Ross Douthat è un altro dei commentatori conservatori del New York Times, giornale capace di estreme faziosità, del tipo di quelle a cui ci hanno abituato i media italiani, ma anche di una articolata e raffinata presentazione di opinioni difformi dalla linea fondamentale del Times, ben distinguendosi così da una nostra stampa che ormai non riesce quasi più, anche nei piccoli luoghi dove esisteva il piacere dell’analisi, a non essere essenzialmente propagandistica.  In questo senso il nostro “conservatore”, con una sua “opinion”, il 26 marzo ci dà un esempio del piacere che può produrre un pensiero veramente libero spiegandoci l’ossessione “Russia” che ha condizionato gli Stati Uniti negli ultimi due anni, l’idea di un complotto che Vladimir Putin aveva addirittura impostato decine di anni prima, le infinite teorie cervellotiche sui “tradimenti”, il panico paranoico che ha circondato tutta la vicenda che, peraltro, ad avviso di chi scrive si era sgonfiata sin da quando un senatore democratico aveva scoperto che le fake news “devastanti” diffuse da Facebook erano state pagate in “rubli”. Un terribile complotto dunque esplicitamente “firmato”.
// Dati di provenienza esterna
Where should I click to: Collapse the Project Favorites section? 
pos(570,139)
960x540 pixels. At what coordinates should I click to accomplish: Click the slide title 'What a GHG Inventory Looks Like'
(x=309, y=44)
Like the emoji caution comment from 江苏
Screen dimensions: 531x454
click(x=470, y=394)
Peraltro anche quell’ominicchio di James Comey non aveva potuto fare a meno di notare come l’intervento russo fosse stato incredibilmente “loud”, strillato, niente affatto clandestino. Sempre ad avviso di chi scrive le mosse del Cremlino non sono stati che atti di rozza ritorsione verso coloro che innanzi tutto dagli Stati Uniti ma anche molto da Londra pensavano di poter destabilizzare e quindi disgregare la Russia, una scelta con qualche giustificazione materiale (energia e armamenti, nonché il vizio di tanti militari di combattere sempre la guerra precedente) ma priva di quel minimo spessore storico che le grandi strategie devono incorporare. La franca precisazione di Douthat mi pare che si affianchi a un prossimo movimento della politica internazionale (se ne iniziano già a leggere i primi segni in una fase in cui le vicende internazionali si stanno mettendo a correre). L’occidente dal Golan all’Ucraina, dal Venezuela alla Corea del Nord, dalla Via della Seta ai possibili ruoli pervasivi dell’Intelligenza artificiale, ha bisogno di un qualche raccordo tra Mosca e Washington, l’unica via – come ha spiegato sul Financial Times di qualche mese fa uno dei pochi pensatori globali veramente geniali, Henry Kissinger – per evitare che un rapporto russo-cinsese faccia dell’Europa continentale un’appendice di un nuovo blocco eurasiatico.